The vacant land lies between the service center and the access road running behind Ganley Chrysler Dodge Jeep Ram, McDonald's and the Aurora Exchange building. The partners purchased the property in April 1995.

Aurora Partners III filed its initial complaint March 18, 2011, alleging the city has no right to use the access road for ingress and egress, but can use it for maintenance of a waterline.

For many years, the city has driven snowplows and other equipment from the service center over the route.

Aurora Partners III amended its complaint May 25, 2012, seeking a declaratory judgment, injunction and monetary damages on claims for quiet title, ejectment, trespass and physical taking.

In its counterclaim, the city contended it was granted the right to use the road for ingress and egress by an easement in 1933 and other agreements since then.

Pittman ruled political subdivisions are immune from liability in actions seeking damages for injury, death or loss to persons or property; thus the city is immune from Aurora Partner III's claims for trespass, taking and ejectment.

Aurora Law Director Alan Shorr said the judgment is "an excellent decision for the city; we're glad the judge upheld our right to use the road."

He added a similar case involving the west end of the access road also was decided in the city's favor.

Meanwhile, Caplan said he disputes that the city has the proper easements and agreements in place to use the road, and believes the judge did not examine the evidence thoroughly.

He contends that the city has erected a fence 1 1/2 feet onto his property, and objects to the city having placed piles of tires and other debris on the property line.

In March 2012, the planning commission and City Council granted a conditional zoning certificate so that Aurora Partners III could proceed with plans for an auto repair/car wash business on the parcel.

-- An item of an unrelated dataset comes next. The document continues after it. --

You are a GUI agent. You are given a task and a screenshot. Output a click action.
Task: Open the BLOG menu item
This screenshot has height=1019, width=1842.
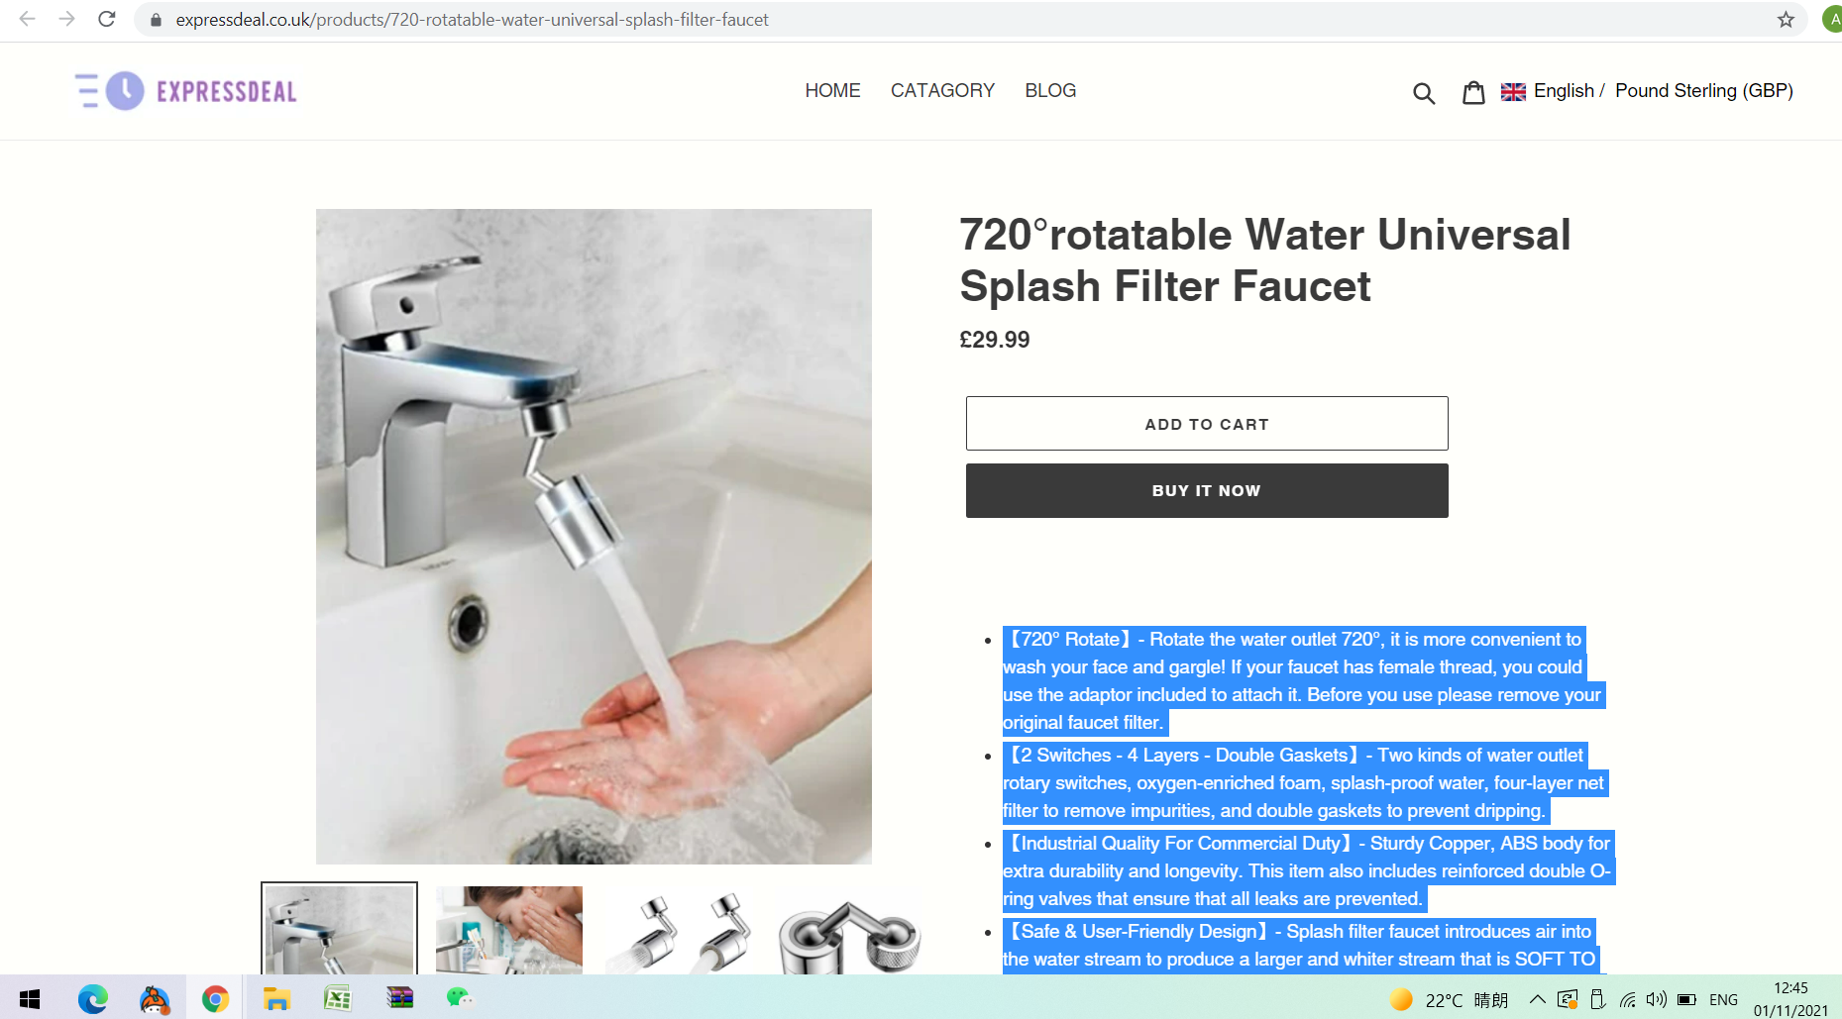[x=1050, y=91]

At that time, Joseph Chiro, another of the landowners, said the owners were trying to negotiate a deal with a national auto repair/auto parts/car wash chain to build the auto repair shop/car wash.

The firm previously had proposed erecting self-storage units on the property, but the planning panel turned down a CZC for that use.

The CZC granted for the auto repair/car wash business stated the uses for the site would be confined to auto repair, car washing, detailing, oil changes, auto parts sales and auto sales, but no salvaging of autos could take place.

Nothing has been built on the property in the year since the CZC was granted.